Author: Kelly Haight Connor
Office of Emergency Medical Services team members support emergency response operations during the Ebola Outbreak Preparedness Exercise on Nov. 7, 2019. Credit: Kelly Haight Connor
Officials from the North Carolina Department of Health and Human Services and the NC Department of Public Safety participated with federal, state and local partners in a multi-state Ebola virus disease emergency preparedness exercise Nov. 4–8, 2019.
Coordinated by DHHS’s Health Care Preparedness Program in the Division of Health Service Regulation, the exercise focused on the movement of patients between hospitals when Ebola is a suspected or confirmed diagnosis.
DHHS staff from the Division of Public Health, Division of Health Services Regulation, Office of Emergency Medical Services and Office of Communications participated in the five-day drill, with many staff stationed at the NC Emergency Operations Center throughout the exercise.
The drill also involved local hospitals and health care agencies across the state in a simulation of how public health, first responders and health care providers would respond if someone in North Carolina were to be diagnosed with Ebola virus disease.
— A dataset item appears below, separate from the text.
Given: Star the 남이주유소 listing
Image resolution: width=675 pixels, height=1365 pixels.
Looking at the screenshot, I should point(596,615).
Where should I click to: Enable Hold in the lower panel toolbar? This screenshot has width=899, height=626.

This was the first state-wide, full-scale Ebola exercise in North Carolina. The drill allowed staff to test their public health and emergency medical services responses to a mock Ebola outbreak and to evaluate where processes worked well and where improvements are needed.
Other participants in the exercise included part of the Region IV (Southeast) states which include Alabama, Florida, Georgia, Kentucky, North Carolina, South Carolina and Tennessee, as well as the Regional Ebola Treatment Center in Atlanta and the U.S. Department of Health and Human Services Assistant Secretary for Preparedness & Response Region IV, Regional Emergency Coordinators.
Following the 2014–2016 Ebola virus disease outbreak in West Africa, federal agencies provided special funding to ensure the U.S. health care system is ready to safely and successfully identify, manage and treat patients with Ebola or patients under investigation for Ebola. North Carolina has used these funds to collaboratively plan, train, equip and test the health care system and local public health partners on Ebola preparedness and response activities.